4.1. Syntax of literals

We define the set of literal terms as ${RDF}_{L} : = ({RDF}_{I} \times LEX) \cup ({rdf:langString} \times LEX \times LTAG)$ , where ${RDF}_{I}$ is the set of IRIs as per RFC 3987 [14], $LEX$ is the set of Unicode strings in Normal Form C,7

⁷
See http://www.unicode.org/reports/tr15/tr15-37.html.
and $LTAG$ is the set of language tags as per RFC 5646 (BCP 47).8 ⁸
See http://www.rfc-editor.org/info/rfc5646.
Literals that are triples are language-tagged strings $LTS$ . The first element of a literal is its datatype IRI, the second element is its lexical form, and the third element, if present, is its language tag.

According to the RDF 1.1 standard [9], language-tagged strings are treated differently from other literals. Because the definition of a datatypes does not allow language tags to be encoded as part of the lexical space, language-tagged strings have a datatype IRI (rdf:langString), but no datatype. Language-tagged strings do denote values: they are pairs of strings and language tags. All and only literals with datatype IRI rdf:langString have a language tag. We use the term datatyped literal to refer to literals that have a datatype, i.e., literals that are not language-tagged strings.

RDF serialization formats such as Turtle allow some literals to be written without a datatype IRI. These are abbreviated notations that allow very common datatype IRIs to be inferred based on their lexical form. The datatype IRI that is associated with such a lexical form is determined by the serialization format’s specification. For instance, the Turtle string false is an abbreviation of the Turtle string "false"̂̂xsd:boolean. Both strings denote the same literal $⟨ false, xsd:boolean ⟩$ .
4.2. Semantics of literals

The meaning of an RDF name, whether IRI or literal, is the resource it denotes. Its meaning is determined by the interpretation function I that maps RDF names to resources $R$ . Let us call the subset of resources that are datatypes $D$ . A datatype IRI i and the datatype d it denotes are related by the interpretation function: $I (i) = d$ . In line with XML Schema 1.1 Datatypes, all RDF datatypes must define the following components:

The set of syntactically well-formed lexical forms ${LEX}_{d}$ . This is called the lexical space of d.

▶ [Dataset extract]:
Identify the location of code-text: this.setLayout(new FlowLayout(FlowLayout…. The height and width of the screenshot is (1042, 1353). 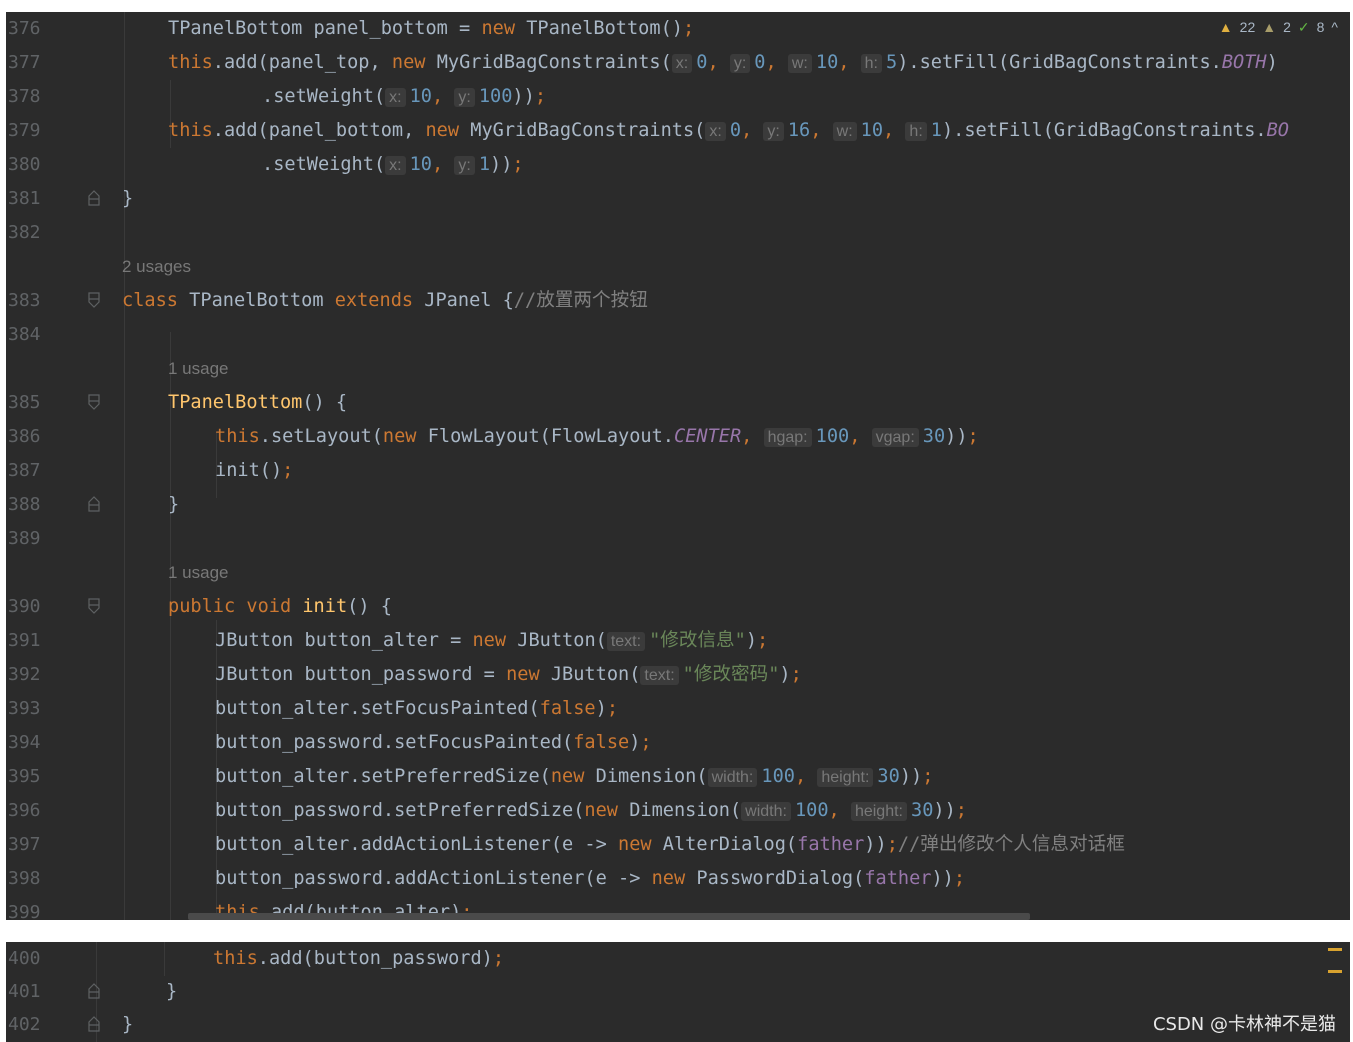
(597, 437).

▶ [Job]: Continue the passage on RDF literals, starting right after its last sentence, which defines the lexical space of a datatype.

▶ [Output for this exercise]:
The set of resources ${VAL}_{d}$ that can be denoted by literals of that datatype. This is called the value space of d.

A functional lexical-to-value mapping ${L 2 V}_{d}$ that maps lexical forms to values. The resource that is denoted by a literal l is called its value or, symbolically, $I (l)$ .

A value-to-lexical mapping ${V 2 L}_{d}$ that maps values to lexical forms. This mapping need not be functional.

Optionally, a functional canonical value-to-lexical mapping $c_{d}$ that maps each value to exactly one lexical form.

Suppose we want to define a datatype for colors. We may choose a lexical space ${LEX}_{color}$ that includes color names like "red" and "yellow", together with decimal RGB codes like "255,0,0" and "255,255,0". If we define our lexical space in this way, then other strings such as "FF0000" do not belong to it (even tough this particular string is commonly used to denote the color red in hexadecimal representation). The lexical to value mapping ${L 2 V}_{color}$ maps lexical forms to the color resources they represent. "red" maps to the value of redness. "255,255,0" maps to the value of yellowness. "red" and "255,0,0" map to the same value. For the canonical mapping we have to decide which of these two lexical forms should be used to canonically represent redness. Let us say that the decimal RGB notation is canonical (canonicity is a mere convention after all). It follows that $c_{color} ({L 2 V}_{color} ("red")) = "255,0,0"$ , i.e., the color name maps to the color resource, which maps to the decimal RGB representation. The decimal RGB representation maps to itself, i.e., first to the value of redness and then to the decimal RDF representation.

Fig. 1.

A taxonomy of RDF literal quality. The nodes show the categories a literal’s quality can be classified under. Vertical arrows denote specialization, from more specific to more generic. For instance, literals that are ‘Invalid’ are also ‘Supported’ and are also ‘Datatyped literals’. Horizontal arrows denote possibilities for quality improvement. For instance, ‘Non-canonical’ datatyped literals can be made ‘Canonical’.

The denotation of literal terms is determined by the partial interpretation function $LI : {RDF}_{L} \to R$ (Definition 1). $LI$ is partial because a lexical form may not belong to the datatype’s lexical space (i.e., an ill-formed literal). Which resource is denoted by which literal is determined by the combination of a specific datatype IRI i and a lexical form $lex$ . Notice that the use of $I (i)$ is required in Definition 1 in order to consider cases in which i denotes the same datatype as rdf:langString, but with a different datatype IRI. $lc$ is the function that maps strings to their lowercase variant.

Definition 1 (Literal value).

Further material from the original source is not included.